• _Exercise task_: Pick out each line in the records below that contains the string "Kabarety", and copy those lines.

Records from a dataset:

==================================================

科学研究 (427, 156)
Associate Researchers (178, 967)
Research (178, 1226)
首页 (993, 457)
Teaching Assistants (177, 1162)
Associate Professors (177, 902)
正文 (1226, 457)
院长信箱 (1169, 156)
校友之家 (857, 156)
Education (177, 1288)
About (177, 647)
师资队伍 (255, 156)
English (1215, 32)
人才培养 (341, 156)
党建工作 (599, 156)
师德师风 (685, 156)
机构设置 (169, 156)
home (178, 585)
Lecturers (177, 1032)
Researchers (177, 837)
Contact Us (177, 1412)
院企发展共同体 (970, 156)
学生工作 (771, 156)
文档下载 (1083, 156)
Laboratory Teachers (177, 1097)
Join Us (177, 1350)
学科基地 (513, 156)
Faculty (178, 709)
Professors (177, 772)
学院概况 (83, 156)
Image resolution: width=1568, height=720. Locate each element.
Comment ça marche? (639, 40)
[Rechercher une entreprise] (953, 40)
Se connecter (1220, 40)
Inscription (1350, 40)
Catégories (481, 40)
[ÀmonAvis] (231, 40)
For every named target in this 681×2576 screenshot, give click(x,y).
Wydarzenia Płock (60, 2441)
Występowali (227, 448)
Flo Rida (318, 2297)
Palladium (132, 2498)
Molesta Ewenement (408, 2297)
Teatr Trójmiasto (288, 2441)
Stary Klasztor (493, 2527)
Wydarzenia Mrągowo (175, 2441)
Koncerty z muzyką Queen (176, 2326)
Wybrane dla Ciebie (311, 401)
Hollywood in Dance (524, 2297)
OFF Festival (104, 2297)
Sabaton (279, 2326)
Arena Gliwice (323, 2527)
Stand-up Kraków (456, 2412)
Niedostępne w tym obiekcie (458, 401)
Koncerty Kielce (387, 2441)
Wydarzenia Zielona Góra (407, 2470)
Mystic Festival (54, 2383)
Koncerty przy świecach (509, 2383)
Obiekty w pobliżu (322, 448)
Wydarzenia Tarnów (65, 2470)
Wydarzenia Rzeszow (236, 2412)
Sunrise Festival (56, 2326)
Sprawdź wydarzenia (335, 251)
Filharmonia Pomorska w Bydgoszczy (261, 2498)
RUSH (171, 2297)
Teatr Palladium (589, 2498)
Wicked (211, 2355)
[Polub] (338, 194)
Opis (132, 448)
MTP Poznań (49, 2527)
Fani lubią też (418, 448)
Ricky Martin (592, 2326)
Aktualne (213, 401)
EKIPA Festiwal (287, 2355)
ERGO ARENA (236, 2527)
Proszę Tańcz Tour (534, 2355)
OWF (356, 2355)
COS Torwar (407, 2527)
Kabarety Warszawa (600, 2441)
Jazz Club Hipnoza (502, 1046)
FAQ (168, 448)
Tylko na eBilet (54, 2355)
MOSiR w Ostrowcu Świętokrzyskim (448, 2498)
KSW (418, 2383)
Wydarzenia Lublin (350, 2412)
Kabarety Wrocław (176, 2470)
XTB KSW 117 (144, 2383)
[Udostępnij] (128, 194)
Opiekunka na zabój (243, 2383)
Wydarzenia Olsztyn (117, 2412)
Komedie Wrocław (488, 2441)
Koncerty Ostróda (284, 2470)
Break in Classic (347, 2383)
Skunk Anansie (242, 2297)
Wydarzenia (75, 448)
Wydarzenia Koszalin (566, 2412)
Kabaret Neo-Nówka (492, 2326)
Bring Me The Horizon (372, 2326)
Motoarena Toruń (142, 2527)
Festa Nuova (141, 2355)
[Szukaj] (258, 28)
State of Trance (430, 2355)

==================================================

• _The reply_:
Kabarety Warszawa (600, 2441)
Kabarety Wrocław (176, 2470)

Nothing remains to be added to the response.